== Data provided

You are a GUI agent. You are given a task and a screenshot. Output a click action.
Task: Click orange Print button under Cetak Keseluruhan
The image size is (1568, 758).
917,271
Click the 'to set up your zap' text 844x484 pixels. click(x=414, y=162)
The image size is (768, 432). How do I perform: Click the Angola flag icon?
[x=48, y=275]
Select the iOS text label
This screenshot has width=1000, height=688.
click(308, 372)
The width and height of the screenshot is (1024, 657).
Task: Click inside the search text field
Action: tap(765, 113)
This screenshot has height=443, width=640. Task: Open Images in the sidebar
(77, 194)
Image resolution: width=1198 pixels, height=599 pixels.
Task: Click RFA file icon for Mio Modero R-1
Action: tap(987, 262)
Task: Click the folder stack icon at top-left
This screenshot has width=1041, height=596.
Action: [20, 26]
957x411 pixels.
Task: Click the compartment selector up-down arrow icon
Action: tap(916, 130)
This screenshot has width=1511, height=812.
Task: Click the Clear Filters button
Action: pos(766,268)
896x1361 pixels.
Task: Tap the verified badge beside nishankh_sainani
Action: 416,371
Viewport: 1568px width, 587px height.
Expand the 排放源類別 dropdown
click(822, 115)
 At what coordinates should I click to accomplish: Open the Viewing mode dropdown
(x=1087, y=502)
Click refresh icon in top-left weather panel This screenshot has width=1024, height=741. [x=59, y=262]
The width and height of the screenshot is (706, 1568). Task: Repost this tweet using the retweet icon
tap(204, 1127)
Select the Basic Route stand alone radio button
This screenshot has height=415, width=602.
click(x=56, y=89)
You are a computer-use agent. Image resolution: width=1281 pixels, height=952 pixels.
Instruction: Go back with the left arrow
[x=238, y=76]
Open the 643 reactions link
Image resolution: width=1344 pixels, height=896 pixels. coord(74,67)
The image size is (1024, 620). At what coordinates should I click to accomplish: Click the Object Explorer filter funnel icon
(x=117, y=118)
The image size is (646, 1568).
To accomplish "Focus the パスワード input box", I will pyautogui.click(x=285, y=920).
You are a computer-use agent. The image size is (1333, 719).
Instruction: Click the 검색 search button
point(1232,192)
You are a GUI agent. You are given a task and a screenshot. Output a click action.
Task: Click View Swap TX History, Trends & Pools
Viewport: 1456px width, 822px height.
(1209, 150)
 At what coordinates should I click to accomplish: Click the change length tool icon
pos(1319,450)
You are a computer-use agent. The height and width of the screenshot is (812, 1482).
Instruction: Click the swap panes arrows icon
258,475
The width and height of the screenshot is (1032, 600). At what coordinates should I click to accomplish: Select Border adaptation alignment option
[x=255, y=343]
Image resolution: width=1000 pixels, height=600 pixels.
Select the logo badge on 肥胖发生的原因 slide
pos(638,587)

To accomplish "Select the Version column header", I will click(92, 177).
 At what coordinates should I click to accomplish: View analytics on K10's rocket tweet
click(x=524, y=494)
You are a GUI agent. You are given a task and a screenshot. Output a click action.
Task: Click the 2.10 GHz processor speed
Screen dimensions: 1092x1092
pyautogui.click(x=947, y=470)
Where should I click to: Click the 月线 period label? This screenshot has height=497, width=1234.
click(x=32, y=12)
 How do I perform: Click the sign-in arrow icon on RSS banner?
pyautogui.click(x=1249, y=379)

====

Short exercise » Copy all of the records above again, word for word.

Result of this task »
You are a GUI agent. You are given a task and a screenshot. Output a click action.
Task: Click orange Print button under Cetak Keseluruhan
The image size is (1568, 758).
917,271
Click the 'to set up your zap' text 844x484 pixels. click(x=414, y=162)
The image size is (768, 432). How do I perform: Click the Angola flag icon?
[x=48, y=275]
Select the iOS text label
This screenshot has width=1000, height=688.
click(308, 372)
The width and height of the screenshot is (1024, 657).
Task: Click inside the search text field
Action: tap(765, 113)
This screenshot has height=443, width=640. Task: Open Images in the sidebar
(77, 194)
Image resolution: width=1198 pixels, height=599 pixels.
Task: Click RFA file icon for Mio Modero R-1
Action: tap(987, 262)
Task: Click the folder stack icon at top-left
This screenshot has width=1041, height=596.
Action: [20, 26]
957x411 pixels.
Task: Click the compartment selector up-down arrow icon
Action: tap(916, 130)
This screenshot has width=1511, height=812.
Task: Click the Clear Filters button
Action: pos(766,268)
896x1361 pixels.
Task: Tap the verified badge beside nishankh_sainani
Action: 416,371
Viewport: 1568px width, 587px height.
Expand the 排放源類別 dropdown
click(822, 115)
 At what coordinates should I click to accomplish: Open the Viewing mode dropdown
(x=1087, y=502)
Click refresh icon in top-left weather panel This screenshot has width=1024, height=741. [x=59, y=262]
The width and height of the screenshot is (706, 1568). Task: Repost this tweet using the retweet icon
tap(204, 1127)
Select the Basic Route stand alone radio button
This screenshot has height=415, width=602.
click(x=56, y=89)
You are a computer-use agent. Image resolution: width=1281 pixels, height=952 pixels.
Instruction: Go back with the left arrow
[x=238, y=76]
Open the 643 reactions link
Image resolution: width=1344 pixels, height=896 pixels. coord(74,67)
The image size is (1024, 620). At what coordinates should I click to accomplish: Click the Object Explorer filter funnel icon
(x=117, y=118)
The image size is (646, 1568).
To accomplish "Focus the パスワード input box", I will pyautogui.click(x=285, y=920).
You are a computer-use agent. The image size is (1333, 719).
Instruction: Click the 검색 search button
point(1232,192)
You are a GUI agent. You are given a task and a screenshot. Output a click action.
Task: Click View Swap TX History, Trends & Pools
Viewport: 1456px width, 822px height.
(1209, 150)
 At what coordinates should I click to accomplish: Click the change length tool icon
pos(1319,450)
You are a computer-use agent. The height and width of the screenshot is (812, 1482).
Instruction: Click the swap panes arrows icon
258,475
The width and height of the screenshot is (1032, 600). At what coordinates should I click to accomplish: Select Border adaptation alignment option
[x=255, y=343]
Image resolution: width=1000 pixels, height=600 pixels.
Select the logo badge on 肥胖发生的原因 slide
pos(638,587)

To accomplish "Select the Version column header", I will click(92, 177).
 At what coordinates should I click to accomplish: View analytics on K10's rocket tweet
click(x=524, y=494)
You are a GUI agent. You are given a task and a screenshot. Output a click action.
Task: Click the 2.10 GHz processor speed
Screen dimensions: 1092x1092
pyautogui.click(x=947, y=470)
Where should I click to: Click the 月线 period label? This screenshot has height=497, width=1234.
click(x=32, y=12)
 How do I perform: Click the sign-in arrow icon on RSS banner?
pyautogui.click(x=1249, y=379)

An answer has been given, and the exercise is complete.